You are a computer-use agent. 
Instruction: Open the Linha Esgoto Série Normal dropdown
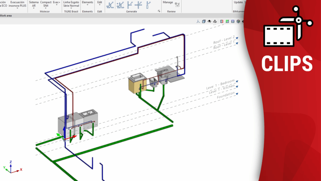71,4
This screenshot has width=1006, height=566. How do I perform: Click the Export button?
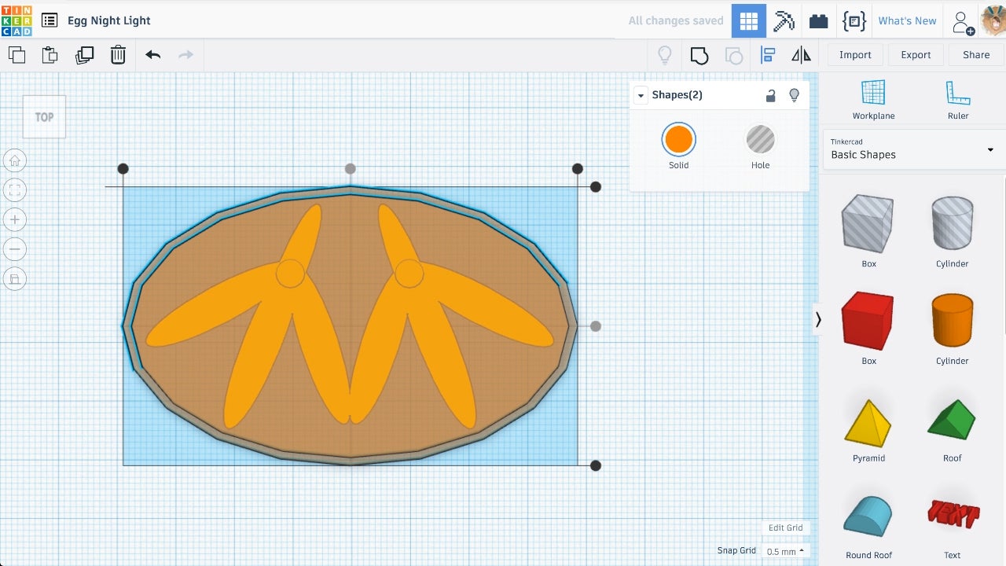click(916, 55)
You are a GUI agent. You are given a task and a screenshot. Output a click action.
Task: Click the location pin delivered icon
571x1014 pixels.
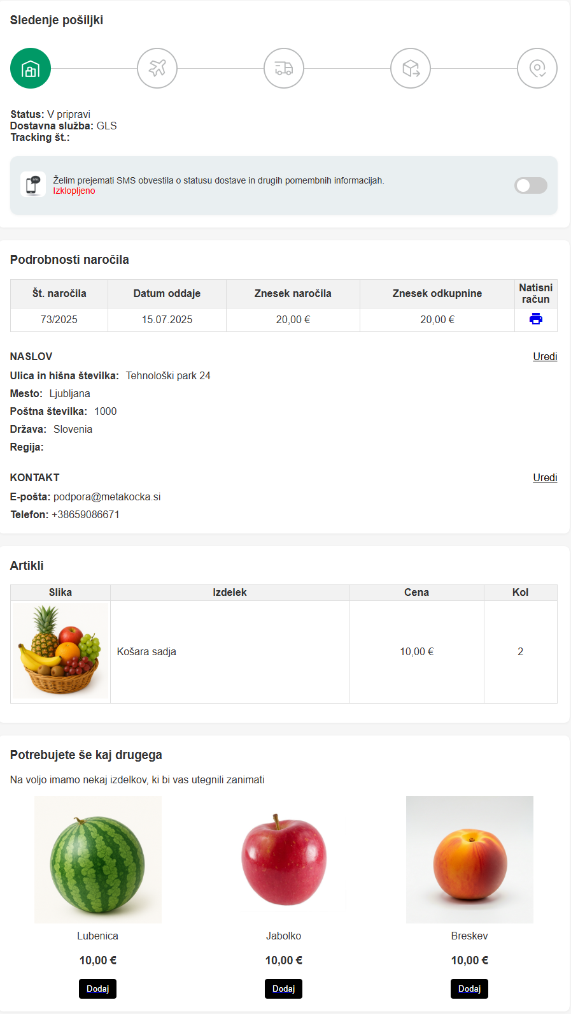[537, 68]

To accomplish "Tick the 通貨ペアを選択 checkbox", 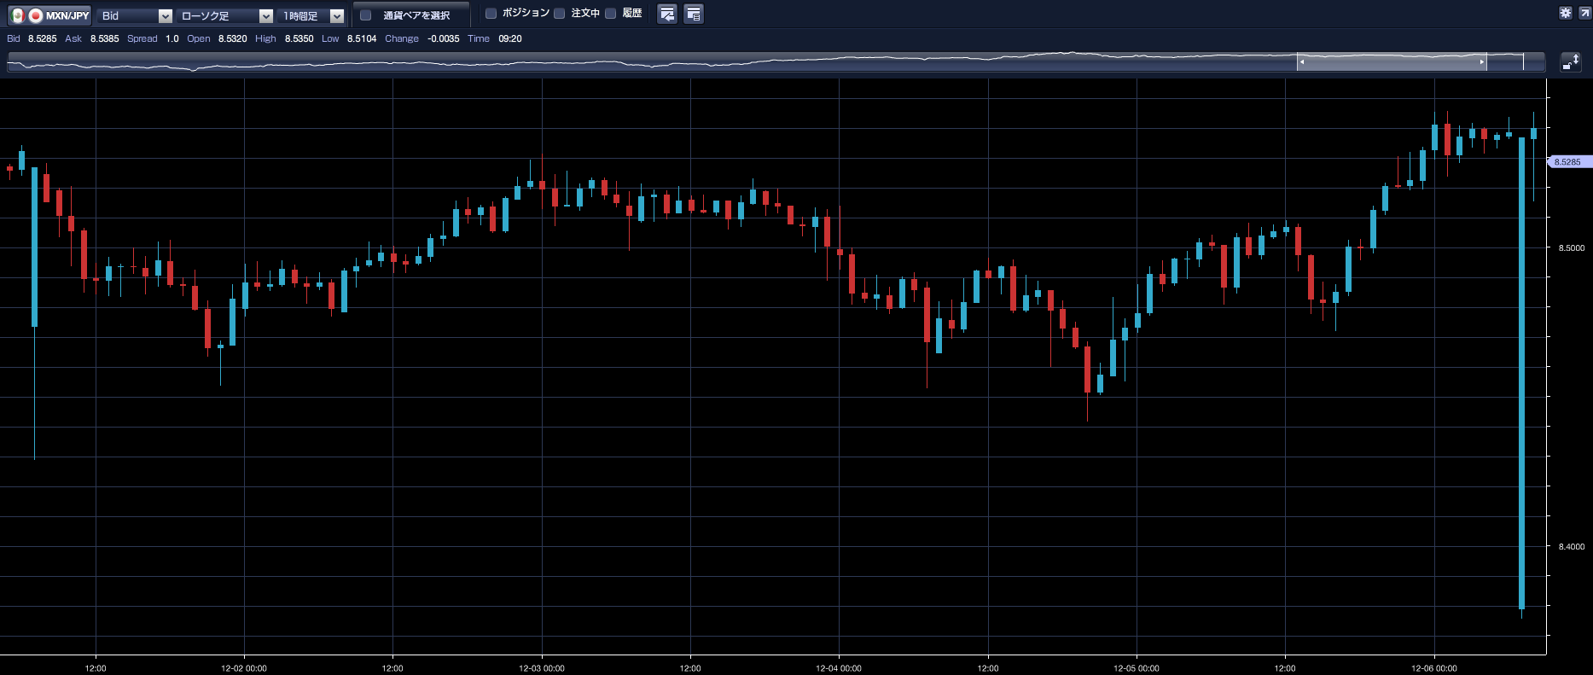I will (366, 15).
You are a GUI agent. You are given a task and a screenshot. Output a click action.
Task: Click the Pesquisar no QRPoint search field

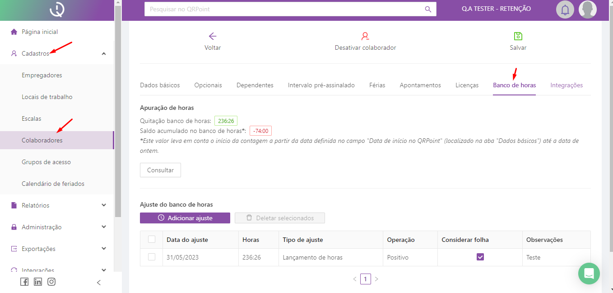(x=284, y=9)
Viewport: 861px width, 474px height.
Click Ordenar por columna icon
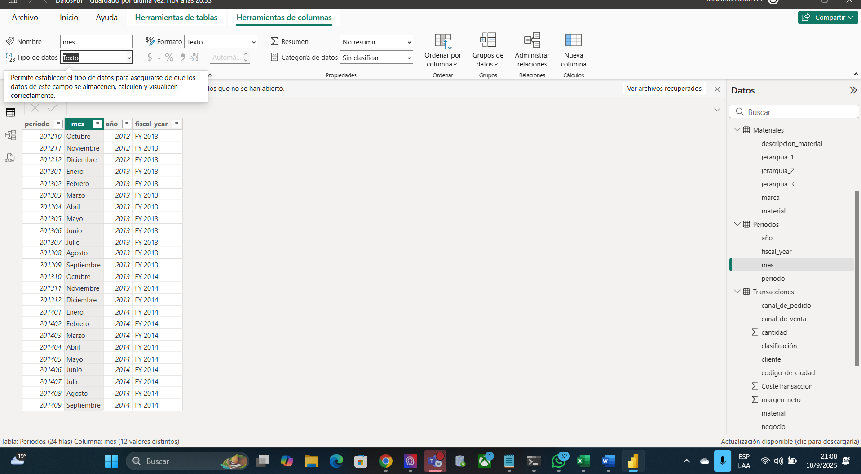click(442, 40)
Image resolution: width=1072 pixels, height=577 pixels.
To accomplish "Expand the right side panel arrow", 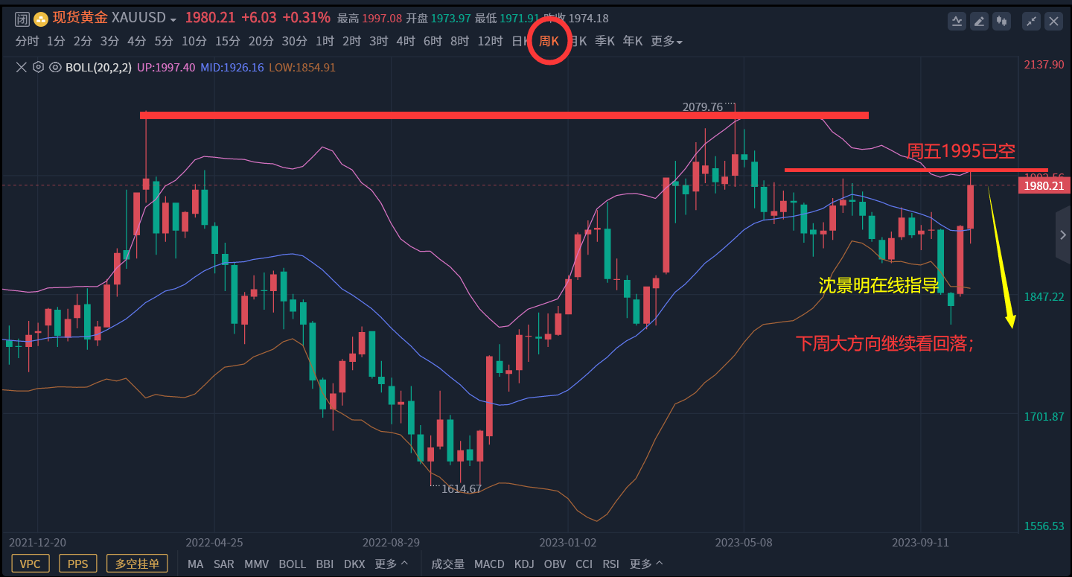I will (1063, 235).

..............................

» Description of the task
Omit the pictures. Print, word for word, the lines from the beginning of the entries above through the line that holds "Task: Click the location pin delivered icon".

» Written response
You are a computer-use agent. 
Instruction: Open the Linha Esgoto Série Normal dropdown
71,4
This screenshot has width=1006, height=566. How do I perform: Click the Export button?
click(916, 55)
You are a GUI agent. You are given a task and a screenshot. Output a click action.
Task: Click the location pin delivered icon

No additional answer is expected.